* **Data for the task**
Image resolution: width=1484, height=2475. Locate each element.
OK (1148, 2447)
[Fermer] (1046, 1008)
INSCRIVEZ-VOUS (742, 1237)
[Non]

* **Problem description**
A verbatim copy of the listing is needed.

* **Output of the task**
Image resolution: width=1484, height=2475. Locate each element.
OK (1148, 2447)
[Fermer] (1046, 1008)
INSCRIVEZ-VOUS (742, 1237)
[Non]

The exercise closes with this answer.